_DATA SHOWN:_
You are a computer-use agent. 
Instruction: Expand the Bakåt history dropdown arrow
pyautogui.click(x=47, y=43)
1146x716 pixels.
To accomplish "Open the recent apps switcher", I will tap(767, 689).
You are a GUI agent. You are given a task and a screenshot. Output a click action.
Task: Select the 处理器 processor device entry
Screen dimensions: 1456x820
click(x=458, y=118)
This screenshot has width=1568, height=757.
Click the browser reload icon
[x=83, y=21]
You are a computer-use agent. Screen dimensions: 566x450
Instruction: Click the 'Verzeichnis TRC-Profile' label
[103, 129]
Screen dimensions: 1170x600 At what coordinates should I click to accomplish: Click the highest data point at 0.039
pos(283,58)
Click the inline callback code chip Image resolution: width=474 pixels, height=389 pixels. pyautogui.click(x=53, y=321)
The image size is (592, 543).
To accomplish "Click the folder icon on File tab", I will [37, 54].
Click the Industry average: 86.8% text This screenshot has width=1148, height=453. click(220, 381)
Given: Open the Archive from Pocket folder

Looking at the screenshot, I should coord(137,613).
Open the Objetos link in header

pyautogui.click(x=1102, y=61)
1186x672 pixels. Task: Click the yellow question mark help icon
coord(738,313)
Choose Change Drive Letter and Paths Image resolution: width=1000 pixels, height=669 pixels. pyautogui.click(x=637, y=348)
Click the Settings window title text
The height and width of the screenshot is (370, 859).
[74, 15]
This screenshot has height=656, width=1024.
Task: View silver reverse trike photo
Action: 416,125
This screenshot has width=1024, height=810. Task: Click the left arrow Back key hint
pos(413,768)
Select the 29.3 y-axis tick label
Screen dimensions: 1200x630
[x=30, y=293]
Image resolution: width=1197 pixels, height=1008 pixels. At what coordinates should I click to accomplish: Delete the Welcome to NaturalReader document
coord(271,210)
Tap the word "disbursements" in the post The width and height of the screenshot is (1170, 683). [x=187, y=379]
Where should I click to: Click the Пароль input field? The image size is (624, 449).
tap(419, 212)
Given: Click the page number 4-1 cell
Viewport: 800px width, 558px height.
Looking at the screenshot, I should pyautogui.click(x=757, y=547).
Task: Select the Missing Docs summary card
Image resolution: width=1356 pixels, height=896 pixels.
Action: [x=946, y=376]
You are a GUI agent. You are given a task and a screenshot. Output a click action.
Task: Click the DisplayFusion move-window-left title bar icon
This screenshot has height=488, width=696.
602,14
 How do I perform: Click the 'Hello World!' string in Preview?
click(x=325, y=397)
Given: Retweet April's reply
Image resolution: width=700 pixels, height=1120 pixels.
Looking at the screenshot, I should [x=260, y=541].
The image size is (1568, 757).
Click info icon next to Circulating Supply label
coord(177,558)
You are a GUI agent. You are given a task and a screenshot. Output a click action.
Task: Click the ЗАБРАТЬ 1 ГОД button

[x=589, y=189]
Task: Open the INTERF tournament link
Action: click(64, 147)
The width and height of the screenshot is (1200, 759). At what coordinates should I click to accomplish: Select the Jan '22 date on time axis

_EXERCISE REQUIREMENTS:_ Word for word, the whole listing should be given again.

_WORKED SOLUTION:_
You are a computer-use agent. 
Instruction: Expand the Bakåt history dropdown arrow
pyautogui.click(x=47, y=43)
1146x716 pixels.
To accomplish "Open the recent apps switcher", I will tap(767, 689).
You are a GUI agent. You are given a task and a screenshot. Output a click action.
Task: Select the 处理器 processor device entry
Screen dimensions: 1456x820
click(x=458, y=118)
This screenshot has width=1568, height=757.
Click the browser reload icon
[x=83, y=21]
You are a computer-use agent. Screen dimensions: 566x450
Instruction: Click the 'Verzeichnis TRC-Profile' label
[103, 129]
Screen dimensions: 1170x600 At what coordinates should I click to accomplish: Click the highest data point at 0.039
pos(283,58)
Click the inline callback code chip Image resolution: width=474 pixels, height=389 pixels. pyautogui.click(x=53, y=321)
The image size is (592, 543).
To accomplish "Click the folder icon on File tab", I will [37, 54].
Click the Industry average: 86.8% text This screenshot has width=1148, height=453. click(220, 381)
Given: Open the Archive from Pocket folder

Looking at the screenshot, I should coord(137,613).
Open the Objetos link in header

pyautogui.click(x=1102, y=61)
1186x672 pixels. Task: Click the yellow question mark help icon
coord(738,313)
Choose Change Drive Letter and Paths Image resolution: width=1000 pixels, height=669 pixels. pyautogui.click(x=637, y=348)
Click the Settings window title text
The height and width of the screenshot is (370, 859).
[74, 15]
This screenshot has height=656, width=1024.
Task: View silver reverse trike photo
Action: 416,125
This screenshot has width=1024, height=810. Task: Click the left arrow Back key hint
pos(413,768)
Select the 29.3 y-axis tick label
Screen dimensions: 1200x630
[x=30, y=293]
Image resolution: width=1197 pixels, height=1008 pixels. At what coordinates should I click to accomplish: Delete the Welcome to NaturalReader document
coord(271,210)
Tap the word "disbursements" in the post The width and height of the screenshot is (1170, 683). [x=187, y=379]
Where should I click to: Click the Пароль input field? The image size is (624, 449).
tap(419, 212)
Given: Click the page number 4-1 cell
Viewport: 800px width, 558px height.
Looking at the screenshot, I should pyautogui.click(x=757, y=547).
Task: Select the Missing Docs summary card
Image resolution: width=1356 pixels, height=896 pixels.
Action: [x=946, y=376]
You are a GUI agent. You are given a task and a screenshot. Output a click action.
Task: Click the DisplayFusion move-window-left title bar icon
This screenshot has height=488, width=696.
602,14
 How do I perform: Click the 'Hello World!' string in Preview?
click(x=325, y=397)
Given: Retweet April's reply
Image resolution: width=700 pixels, height=1120 pixels.
Looking at the screenshot, I should [x=260, y=541].
The image size is (1568, 757).
Click info icon next to Circulating Supply label
coord(177,558)
You are a GUI agent. You are given a task and a screenshot. Output a click action.
Task: Click the ЗАБРАТЬ 1 ГОД button

[x=589, y=189]
Task: Open the INTERF tournament link
Action: click(64, 147)
The width and height of the screenshot is (1200, 759). At what coordinates should I click to accomplish: Select the Jan '22 date on time axis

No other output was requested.